Signed: Utagawa Sadamasu ga
Publisher: Wataya Kihei
(Marks 579 - seal 12-053)

Related links: Museum of Fine Arts, Boston - the entire composition;

Physical description:

Sakanoue no Tamuramaro (758-911): The historical figure

"Military leader of the early part of the Heian period (794-1185). The Sakanoue family had been hereditary court generals from the 7th century. Tamuromaro's father, Karitamaro (728-786), had helped to suppress the rebellions of Tachibana no Naramaro (757...) and Fujiwara no Nakamaro (764), and Tamuramaro followed him in service in the court. In 791 he was commissioned by Emperor Kammu to lead an expedition against the aboriginal Ezo people of northeastern Honshū, and he subsequently served as governor and military commander of that region. In 797 he was named 'barbarian-subduing generalissimo' (sei tai shōgun...), and in 801-802 he again campaigned in the north, establishing fortresses at Izawa... and Shiwa (both in what is now Iwate Prefecture) and effectively subjugating the Ezo. In 810 he helped to suppress and attempt to restore the retired emperor Heizei (774-824; r. 806-809) to the throne... Throughout his career, Tamuramaro was rewarded for his services with high civil as well as military posts; and in the year of his death he was appointed both great counselor (dainagon) and minister of war (hyōbukyō). In later ages he was revered by military men as a model commander and as the first recipient of the title shōgun, the highest rank in which a warrior could aspire. Tamuramaro is traditionally said to have sponsored the construction of the temple Kiyomizudera in Kyōto."

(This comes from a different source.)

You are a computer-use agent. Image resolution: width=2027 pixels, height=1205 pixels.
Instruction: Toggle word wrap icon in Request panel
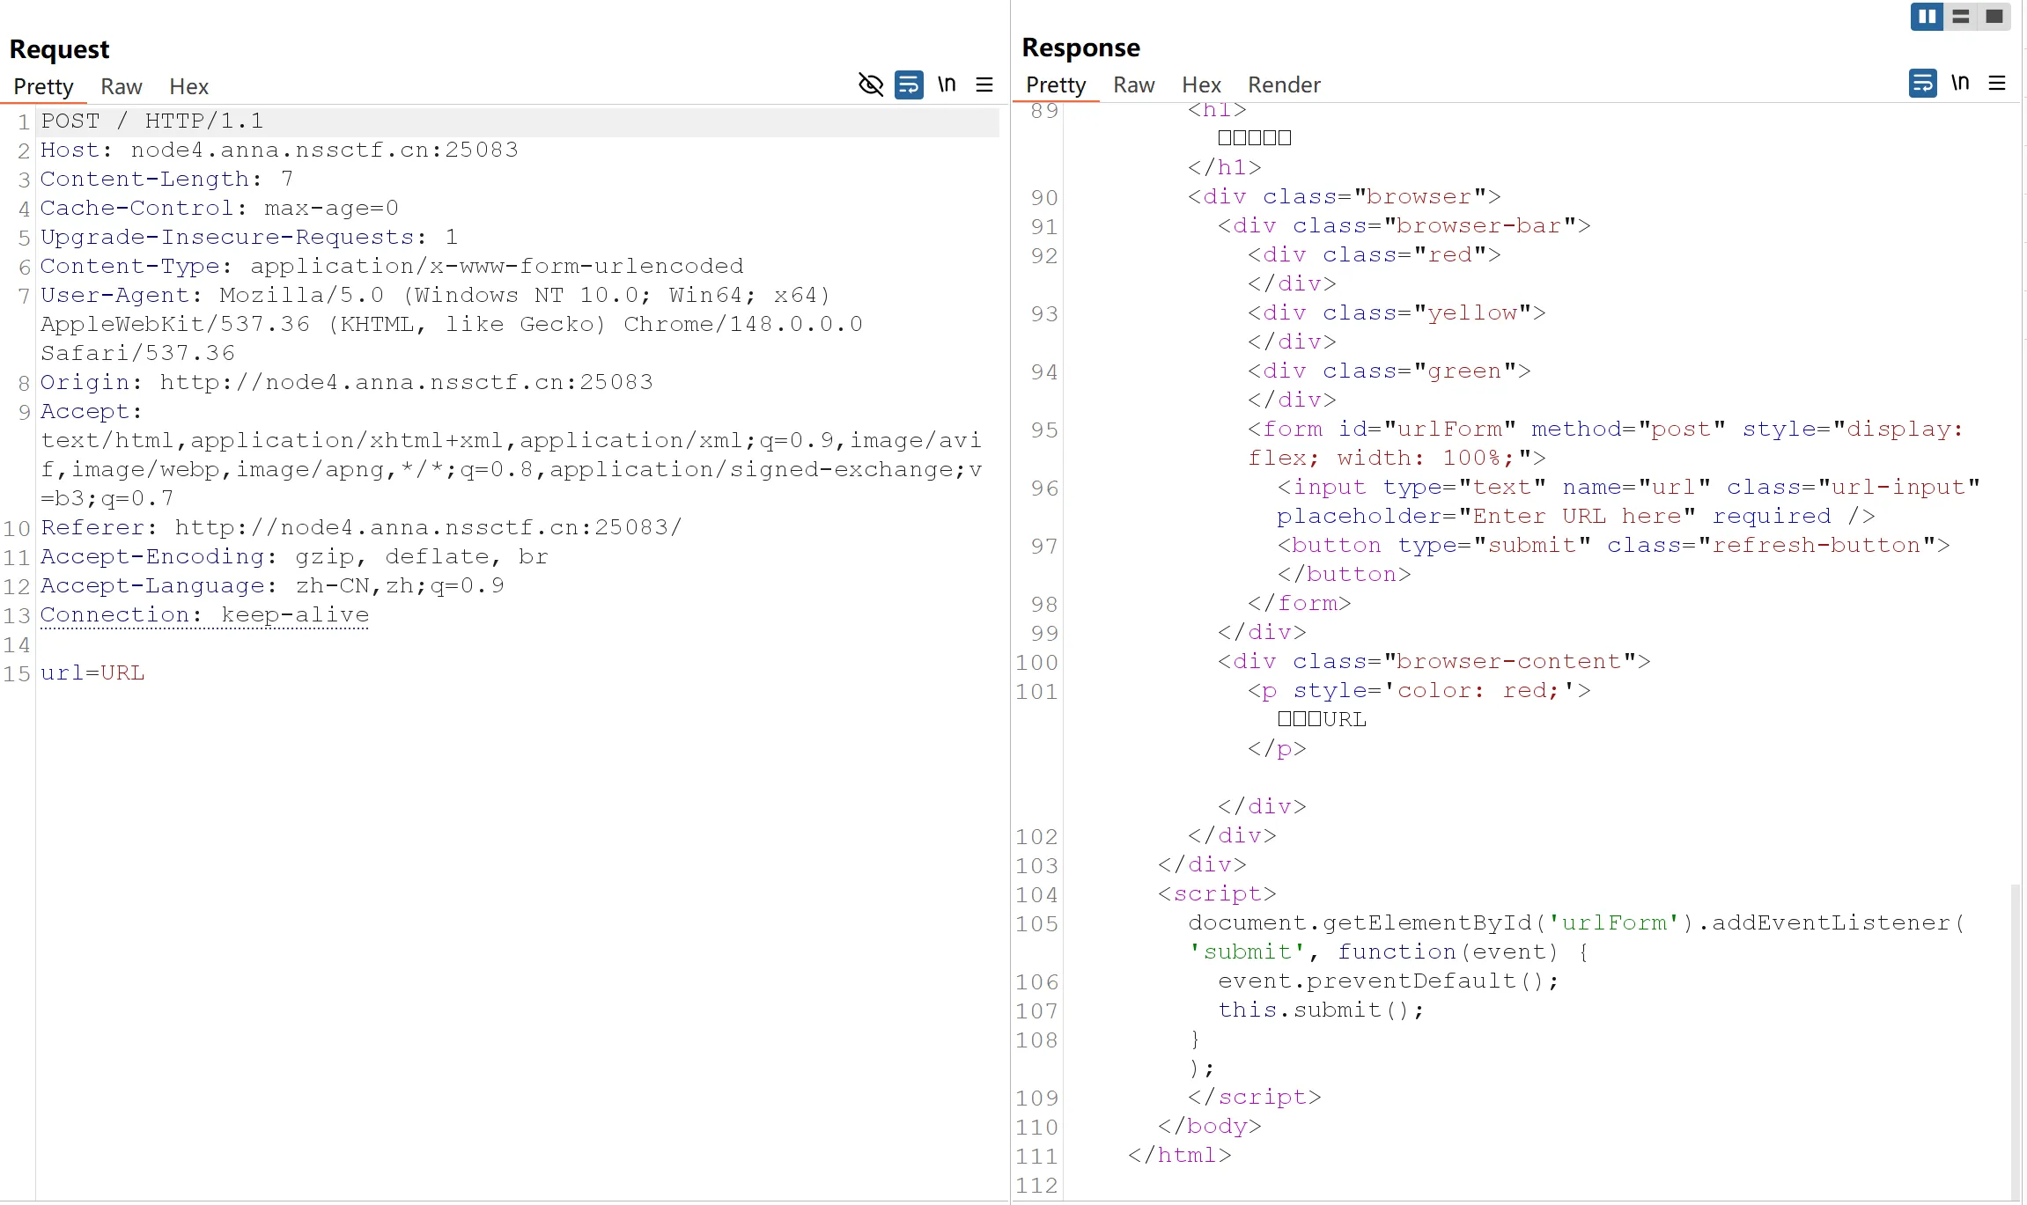pos(909,84)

Quoted from: The Kodansha Encyclopedia of Japan, vol. 6, p. 379. The entry was written by Yagi Atsuru.


There is a major nō play based around the character and ghost of Tamura. Andrew Gerstle in his Chikamatsu: Five Late Plays in a footnote says that Tamura's conquest of the Ezo territory brought a lot of new land under the control of Kyoto. "He also founded Kiyomizu Temple, claiming that it had been both the bodhisattva Kannon and the god Jishū Gongen who had ensured his success. The nō is a celebration of Kiyomizu's cherry blossoms and the power and saving grace of the deities." This was an allusion to the perfect garden in springtime. "In the second half, Tamura comes out and explains that it was the power of Buddha that won him his victories in the east in which he quelled evil demons and brought peace to the realm. The final lines praise the defeat of all enemies due to Kannon's power."


This is the far right panel of a tetraptych. Sadamasu composed two of the prints and Hokuei the other two.